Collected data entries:

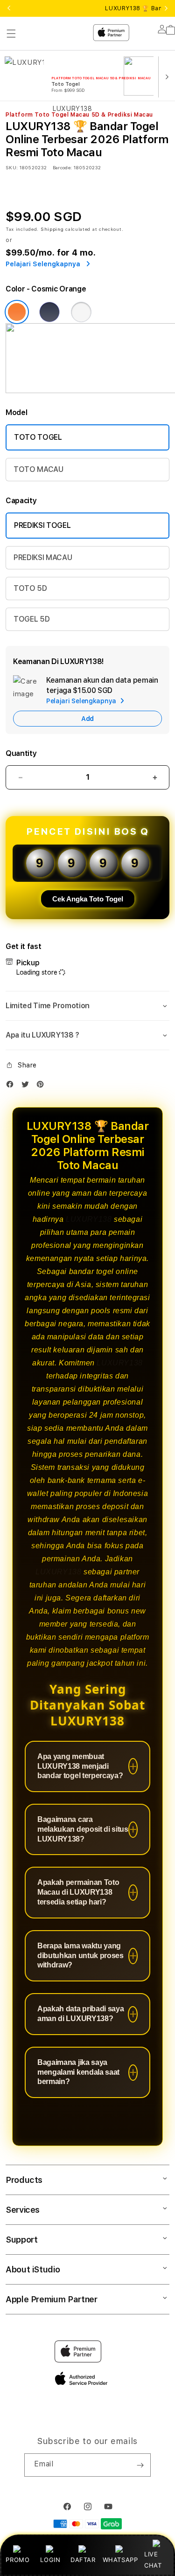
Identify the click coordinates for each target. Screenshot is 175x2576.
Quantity (21, 753)
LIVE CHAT (152, 2559)
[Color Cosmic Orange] (17, 312)
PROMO (17, 2559)
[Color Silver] (81, 312)
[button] (87, 1005)
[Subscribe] (140, 2465)
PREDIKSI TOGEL (42, 525)
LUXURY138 (89, 1219)
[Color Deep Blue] (49, 312)
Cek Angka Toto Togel (87, 899)
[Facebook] (12, 1086)
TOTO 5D (30, 588)
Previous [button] (9, 8)
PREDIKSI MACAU (43, 557)
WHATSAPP (120, 2559)
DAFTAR (83, 2559)
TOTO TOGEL (38, 437)
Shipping (52, 229)
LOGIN (50, 2559)
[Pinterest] (42, 1086)
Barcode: (62, 167)
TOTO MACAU (38, 469)
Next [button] (166, 8)
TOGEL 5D (31, 619)
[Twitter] (27, 1086)
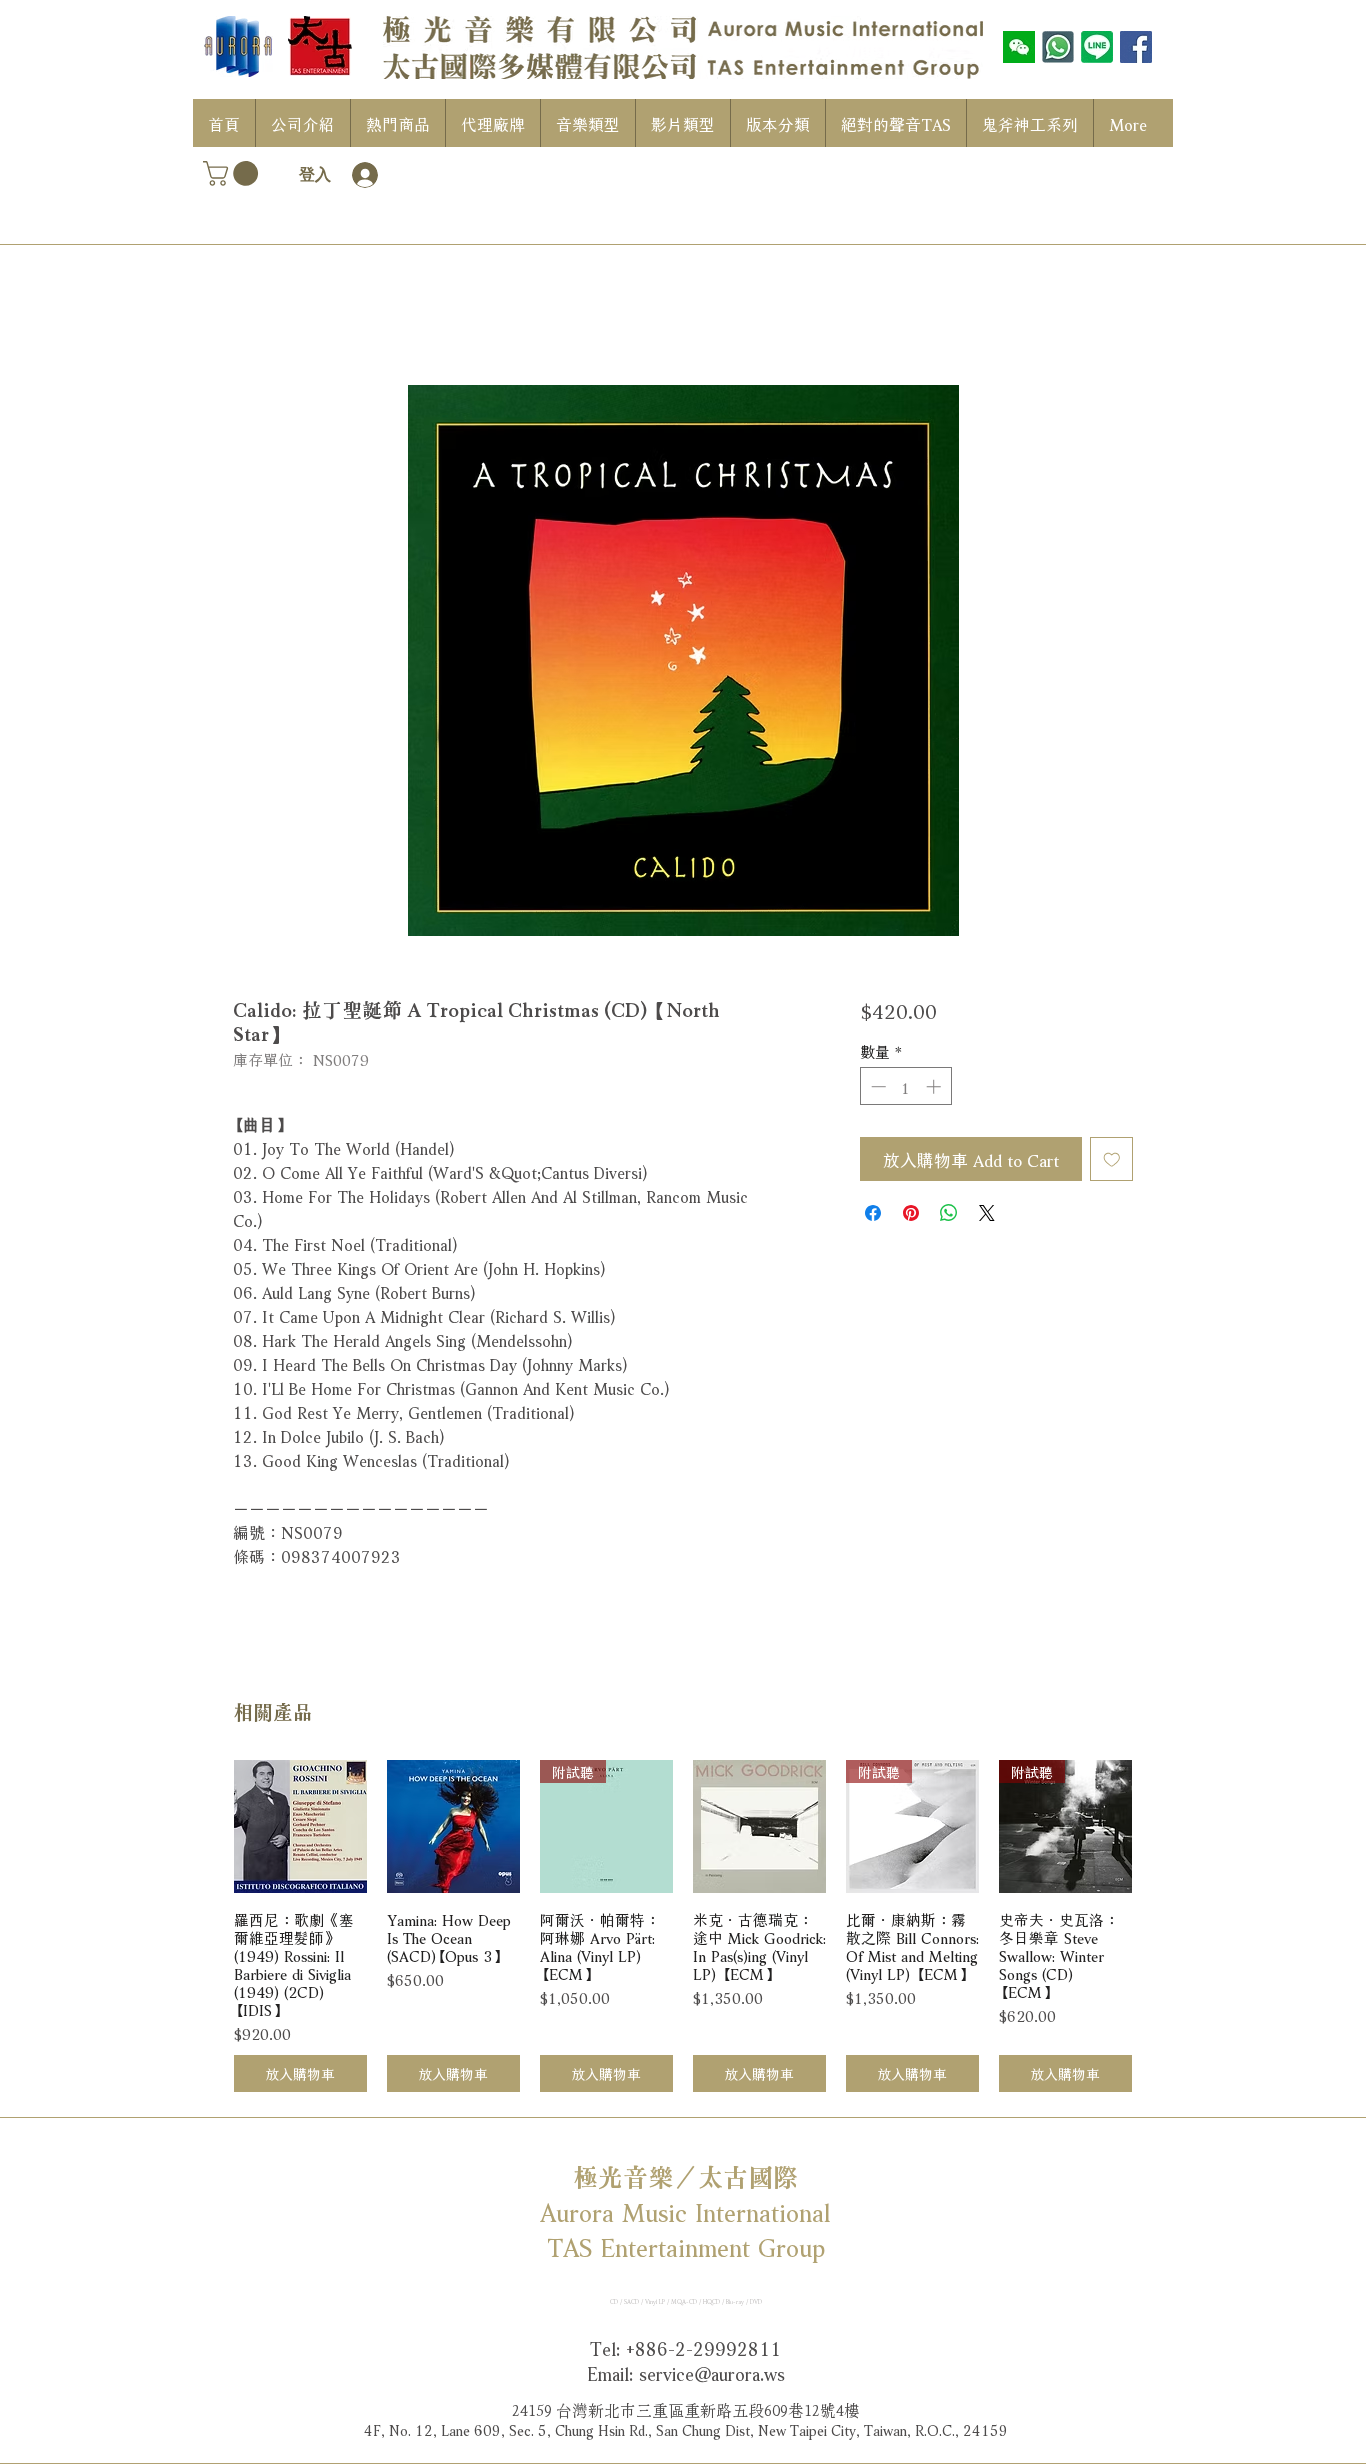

Exercise instructions: Although the records contain pictures, the copy should consist of their text alone, reproduced exactly.

Answer to the problem:
Identify the click coordinates for each target. Screenshot is 175x2576.
Quantity (21, 753)
LIVE CHAT (152, 2559)
[Color Cosmic Orange] (17, 312)
PROMO (17, 2559)
[Color Silver] (81, 312)
[button] (87, 1005)
[Subscribe] (140, 2465)
PREDIKSI TOGEL (42, 525)
LUXURY138 (89, 1219)
[Color Deep Blue] (49, 312)
Cek Angka Toto Togel (87, 899)
[Facebook] (12, 1086)
TOTO 5D (30, 588)
Previous [button] (9, 8)
PREDIKSI MACAU (43, 557)
WHATSAPP (120, 2559)
DAFTAR (83, 2559)
TOTO TOGEL (38, 437)
Shipping (52, 229)
LOGIN (50, 2559)
[Pinterest] (42, 1086)
Barcode: (62, 167)
TOTO MACAU (38, 469)
Next [button] (166, 8)
TOGEL 5D (31, 619)
[Twitter] (27, 1086)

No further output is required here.